Advertisement

SKIP ADVERTISEMENT

On Politics

Where Biden Is (and Isn’t) Turning Back Trump’s Israel Policies

After a sharp rightward shift by the U.S. on the issue, President Biden must decide how far to move back to the left.

Supporters of former President Donald J. Trump in Jerusalem in October.Credit...Ammar Awad/Reuters

On its way out the door in late 2016, the Obama administration sought to draw a line in the sand on the Israeli-Palestinian conflict.

Rather than block a U.N. Security Council resolution condemning the expansion of Israeli settlements in the West Bank and East Jerusalem, the U.S. abstained. Days later, Secretary of State John Kerry warned in a parting address that the possibility for a two-state solution was dimming as Israeli settlers encroached further into Palestinian-held land.

“We cannot properly defend and protect Israel if we allow a viable two-state solution to be destroyed before our own eyes,” Mr. Kerry said.

But over the next four years, President Donald J. Trump showed basically no interest in challenging Israel on the settlements, or the conflict over all.
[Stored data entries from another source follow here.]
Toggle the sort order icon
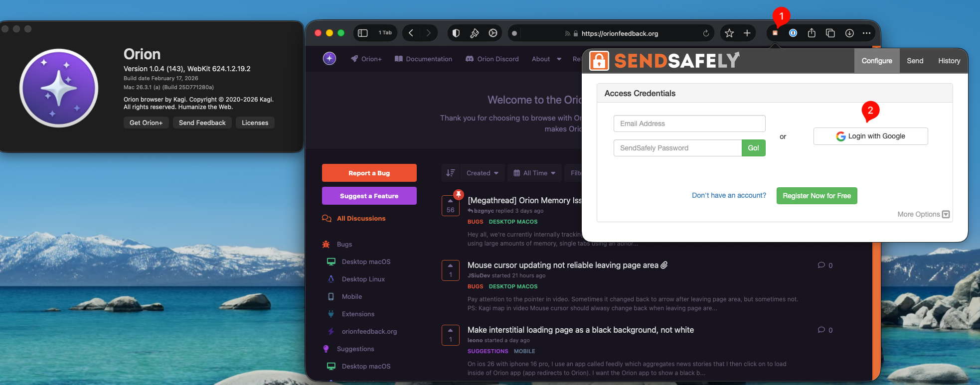980x385 pixels. click(x=451, y=173)
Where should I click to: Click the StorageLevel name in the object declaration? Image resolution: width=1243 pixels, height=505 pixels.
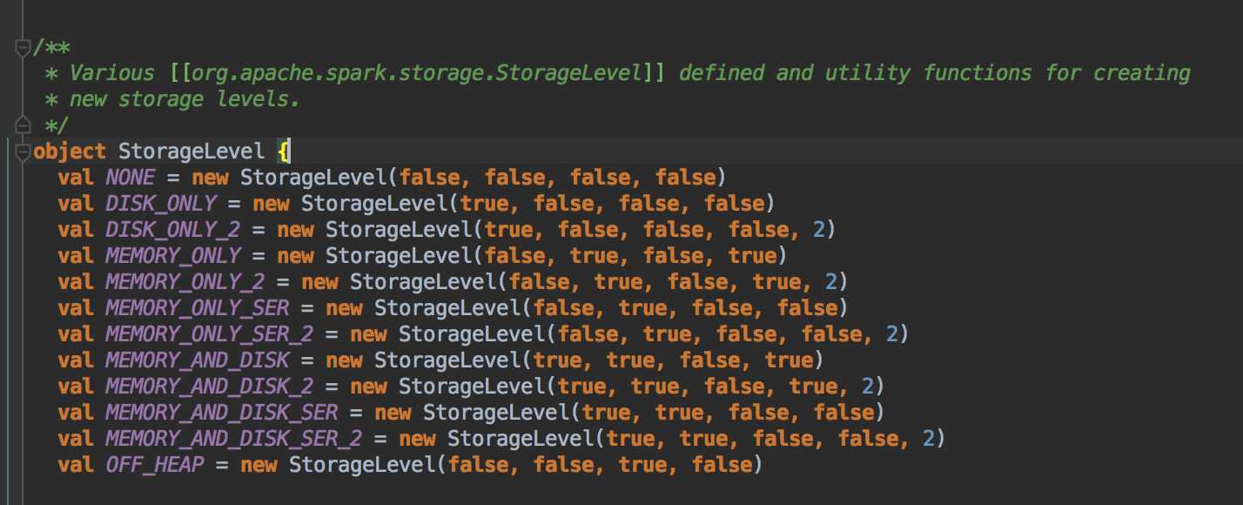pos(191,152)
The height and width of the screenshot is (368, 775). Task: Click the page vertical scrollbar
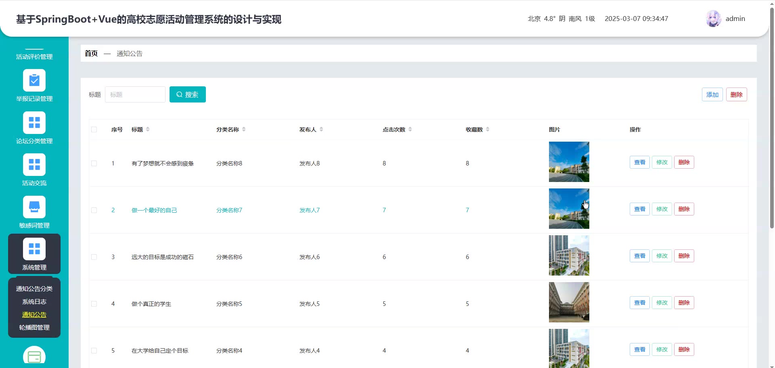pyautogui.click(x=772, y=121)
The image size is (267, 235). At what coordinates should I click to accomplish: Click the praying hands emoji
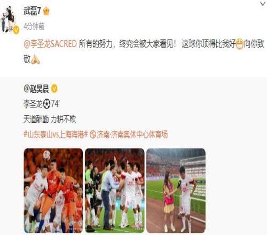[35, 59]
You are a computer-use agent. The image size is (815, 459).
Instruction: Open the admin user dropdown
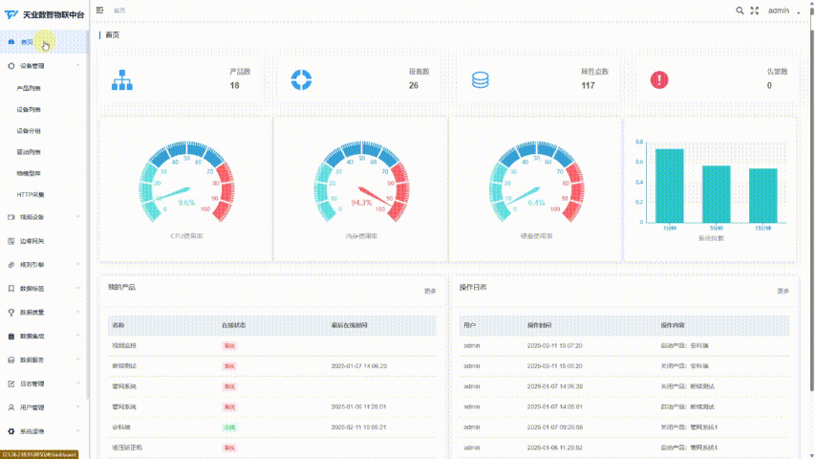(783, 11)
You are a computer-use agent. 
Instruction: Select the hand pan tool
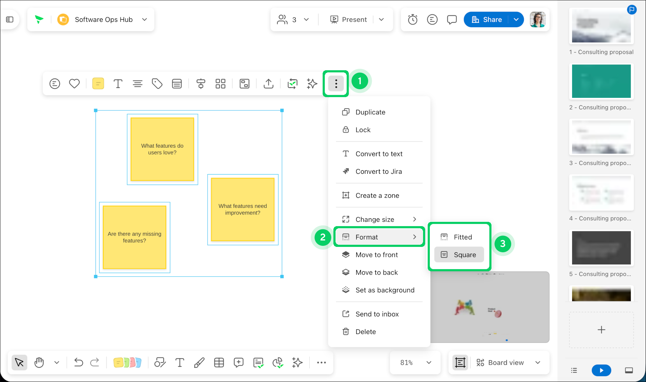coord(39,363)
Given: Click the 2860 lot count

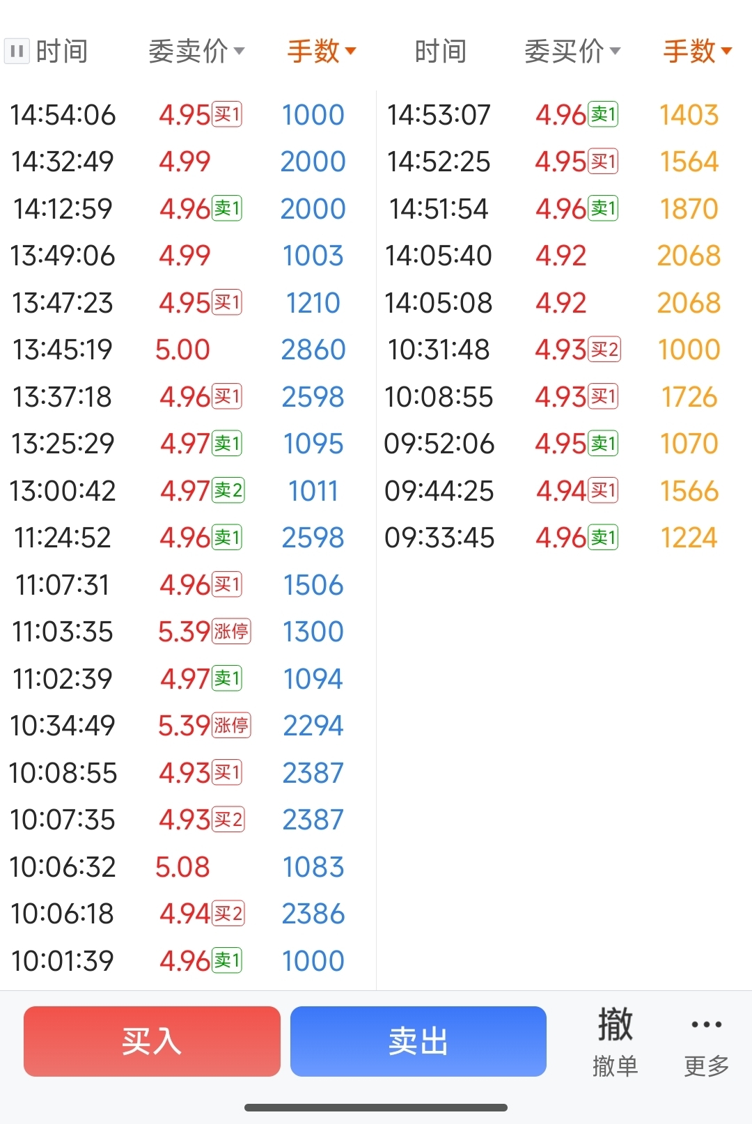Looking at the screenshot, I should (313, 350).
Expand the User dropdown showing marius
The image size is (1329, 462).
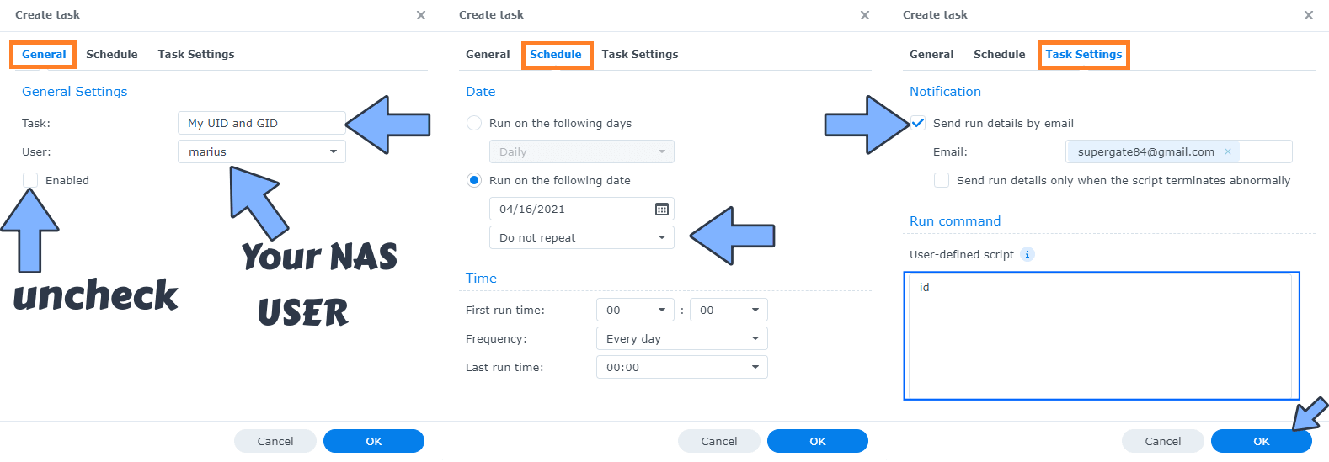tap(262, 151)
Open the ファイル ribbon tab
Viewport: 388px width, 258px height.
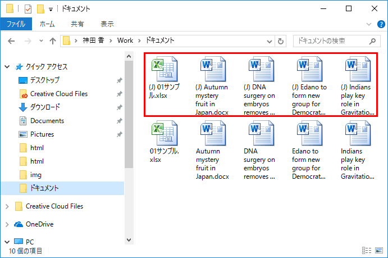click(x=16, y=24)
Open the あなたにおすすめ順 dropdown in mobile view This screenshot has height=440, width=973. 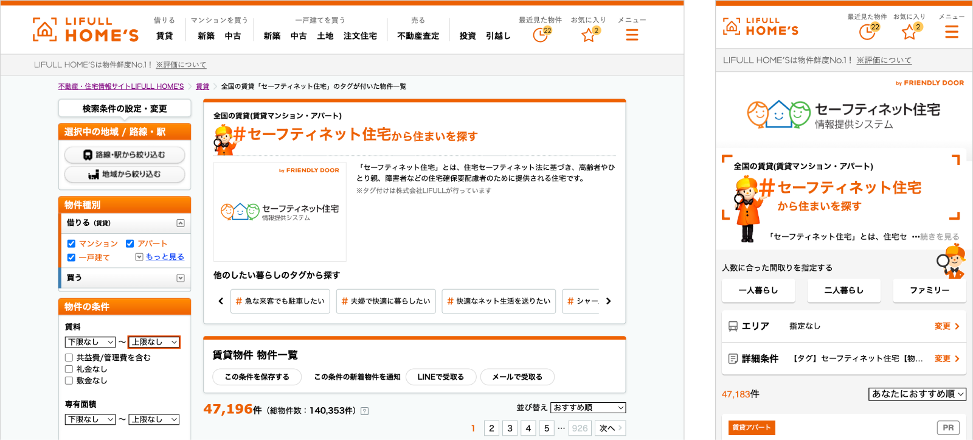coord(917,394)
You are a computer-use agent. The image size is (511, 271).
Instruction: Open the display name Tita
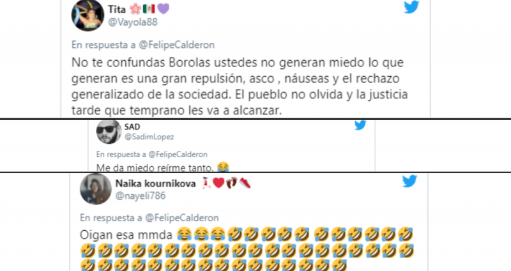coord(117,9)
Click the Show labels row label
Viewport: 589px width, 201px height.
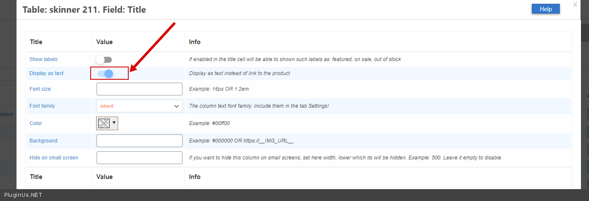(44, 59)

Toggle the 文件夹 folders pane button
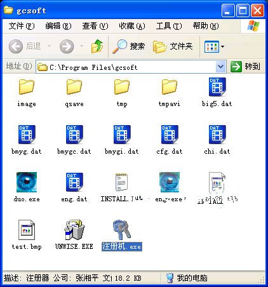click(x=173, y=46)
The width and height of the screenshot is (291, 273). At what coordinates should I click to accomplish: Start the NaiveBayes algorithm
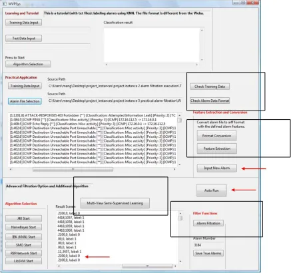coord(23,227)
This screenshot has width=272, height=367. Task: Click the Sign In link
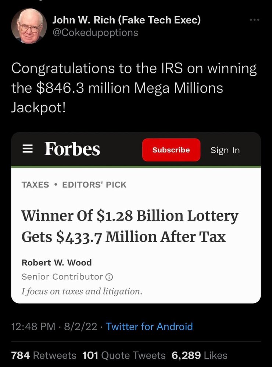click(225, 150)
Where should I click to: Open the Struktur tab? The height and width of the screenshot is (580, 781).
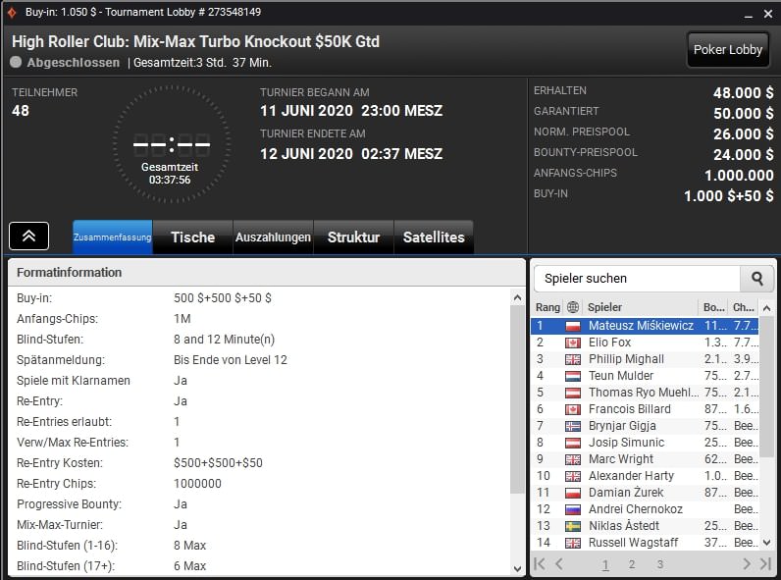point(353,237)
Quite the contrary: He embraced Benjamin Netanyahu, the right-wing prime minister of Israel, as one of his favorite foreign leaders, and he took major steps to rubber-stamp Israel’s expansion into Palestinian-held territory.

All of which has set up a series of complicated choices for President Biden:

  • Which of Mr. Trump’s moves can be turned back, and which are basically irreversible?

  • How much latitude should the administration give to the Israeli government, as it expands deeper into Palestinian-held land?

  • And now that Israeli settlements are so predominant, is a “two-state solution” even a viable goal?

So far, Mr. Biden has shown little interest in becoming embroiled in the Israeli-Palestinian conflict. And effectively, that has meant that he has done relatively little to turn the tide on Israeli expansion into Palestinian-held land, or to push back against Israel’s attacks on Gaza.

Last week, Mr. Biden said he considered Israel’s latest military actions justified, given that Hamas fighters have fired thousands of rockets into Israeli territory since protests and skirmishes broke out in East Jerusalem in recent weeks.

“My expectation and hope is that this will be closing down sooner than later, but Israel has a right to defend itself when you have thousands of rockets flying into your territory,” Mr. Biden said, speaking slowly and measuring his words.

At the United Nations, the U.S. has repeatedly blocked efforts in the past week to pass resolutions calling for an immediate cease-fire.

Since then, the Palestinian death toll has risen into the hundreds, including over 50 children, and Israel has razed a building housing news-media offices, drawing international condemnation. This afternoon, in a conversation with Mr. Netanyahu, Mr. Biden expressed support for a cease-fire for the first time, but stopped short of demanding an end to Israel’s bombing campaign in Gaza and Hamas’s rocket fire from Gaza into Israel.

Lara Friedman, the president of the Foundation for Middle East Peace, said that for proponents of Palestinian rights, Mr. Biden’s approach had done little to move the ball forward. “The sense of disappointment and betrayal is palpable,” she said.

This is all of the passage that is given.